Participantes en la reunión también subrayaron lo que percibieron como las expresiones de apertura por parte del propio Presidente Biden a considerar propuestas latinoamericanas para avanzar en una agenda inter-americana más sustantiva y que responda en mayor grado a las urgencias de esta difícil coyuntura, agravada por la guerra en Ucrania. Veremos si la región, hasta ahora tan fragmentada, es capaz de recoger el guante y producir una respuesta que esté a la altura de las circunstancias. En todo caso, no cabe hacerse demasiadas esperanzas. El grado al cual la administración Biden está atada de manos en su política hacia la región se refleja en el hecho que las apuestas en Washington son que, independientemente del resultado del informe que entregue el bufete de abogados que está investigando al presidente del BID, Mauricio Claver-Carone, la Casa Blanca no se atreverá a sacarlo del del cargo, para no antagonizar al Partido Republicano que lo instaló allí.
El camino del No Alineamiento Activo
La debacle diplomática que fue la IX Cumbre de las Américas (calificativo utilizado nada menos que por Richard Haass, presidente del Council on Foreign Relations, y vocero más autorizado del establishment de la política exterior estadounidense) debería servir de llamado de atención a los países de la región. Ella reflejó el indudable declinar de los Estados Unidos como potencia hegemónica, por una parte, así como su incapacidad para producir respuestas a los enormes desafíos de América Latina y el Caribe en la crítica coyuntura actual. A su vez, el rechazo que produjo la exclusión en forma arbitraria e inconsulta de tres países indicó que, pese a las divisiones y diferencias entre los distintos países, aún existe un mínimo sentimiento, si no de unidad, al menos de dignidad compartida.
La elección de Gustavo Petro a la presidencia de Colombia, primer presidente de izquierda que llega a la Casa de Nariño, en un país conocido como el más cercano a Washington en la región, reafirma la noción de que América Latina ha entrado en un nuevo ciclo político. Ello se vería ratificado con creces de darse una victoria de Lula en las elecciones presidenciales en Brasil en octubre, algo abonado por los resultados de las encuestas actuales.

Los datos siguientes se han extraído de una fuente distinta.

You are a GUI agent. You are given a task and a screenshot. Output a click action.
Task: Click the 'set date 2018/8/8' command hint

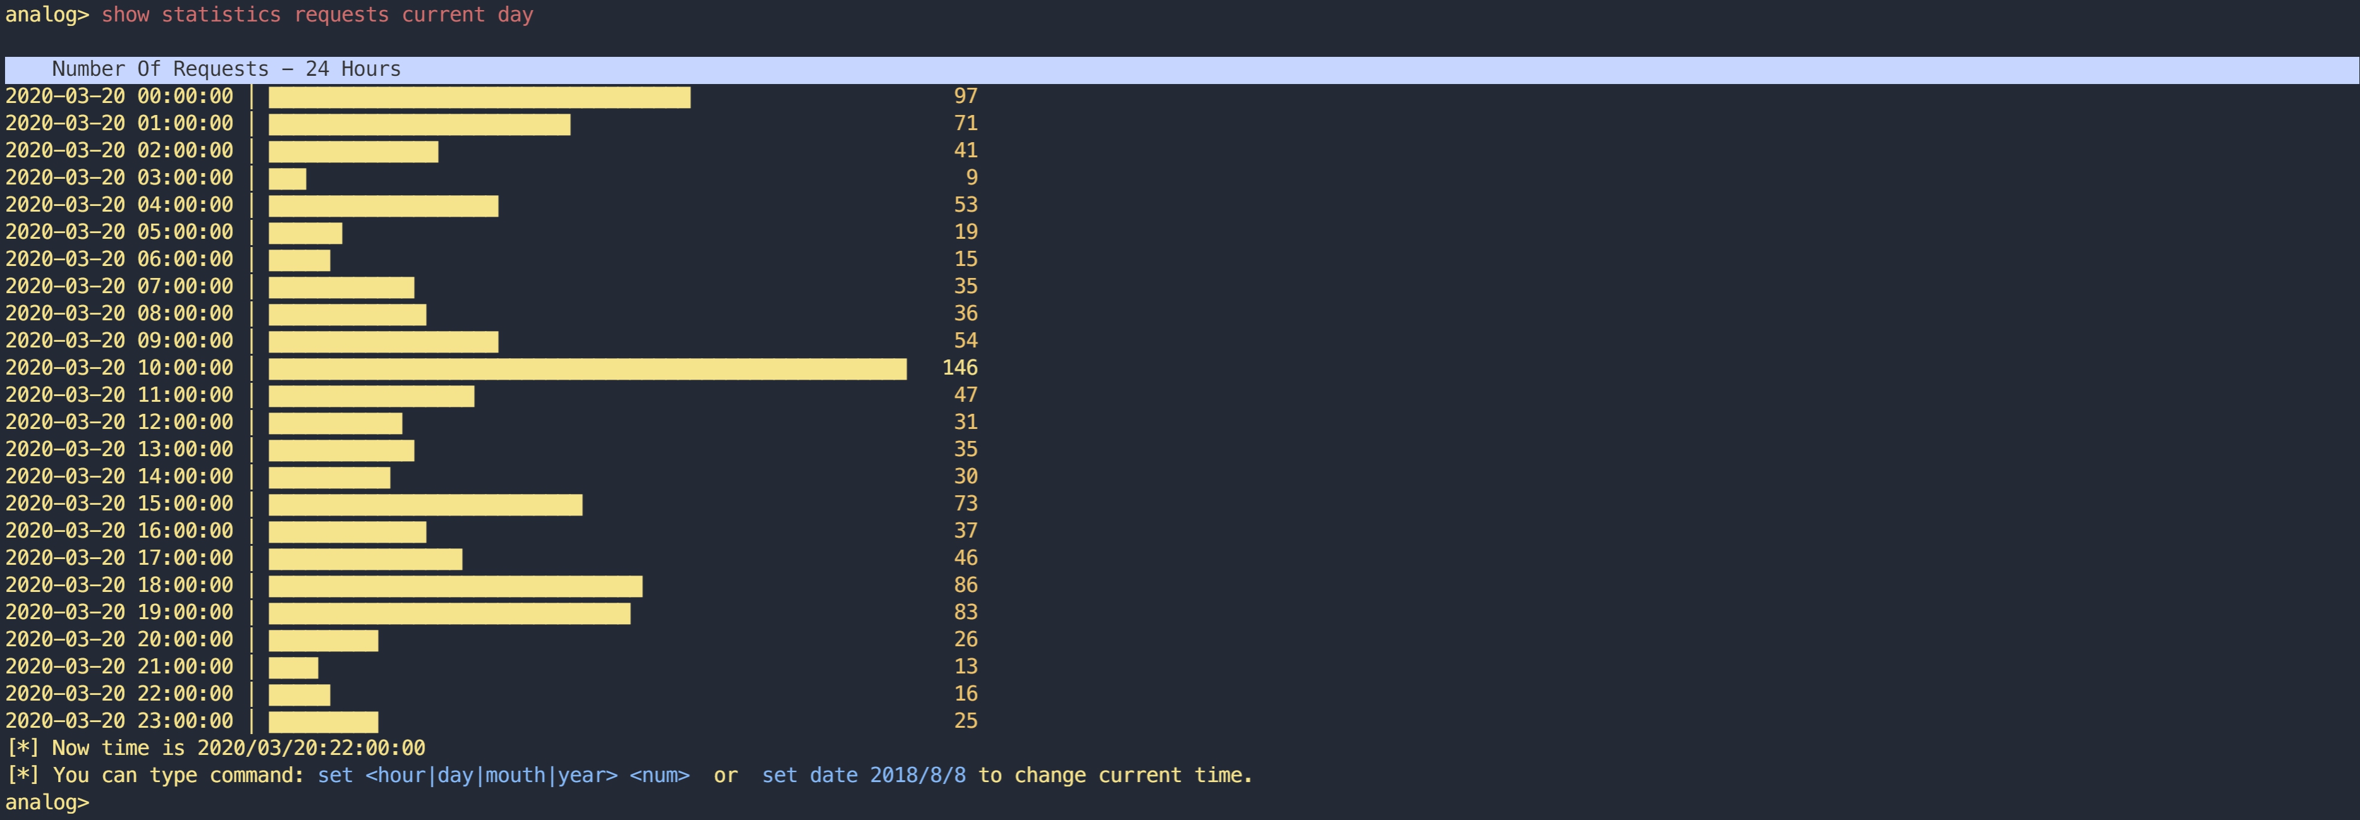(863, 775)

Es en ese cuadro que surge la urgencia de una nueva política exterior para los países latinoamericanos y caribeños, una que responda a la gravedad de la crisis actual. Como hemos planteado con mis colegas Fortin y Ominami en nuestro reciente libro 1, ello significa una diplomacia de equidistancia entre las grandes potencias. Esto implica no alinearse en forma automática ni con Washington ni con Beijing (ni Moscú), sino que poner el interés nacional de cada país como Norte, y proceder acorde. Para tener éxito, esto requiere un grado mínimo de cooperación y coordinación intrarregional, algo que se debería ver facilitado en este nuevo ciclo político, en que las fuerzas progresistas vuelven a hacerse cargo en la América morena. La oportunidad esta allí. Veremos si los nuevos y no tan nuevos líderes que están tomando las riendas en estos difíciles momentos la saben aprovechar, o si se dejarán seducir por los cantos de sirena de aquellos que viven fomentando la división y fragmentación en estas tierras.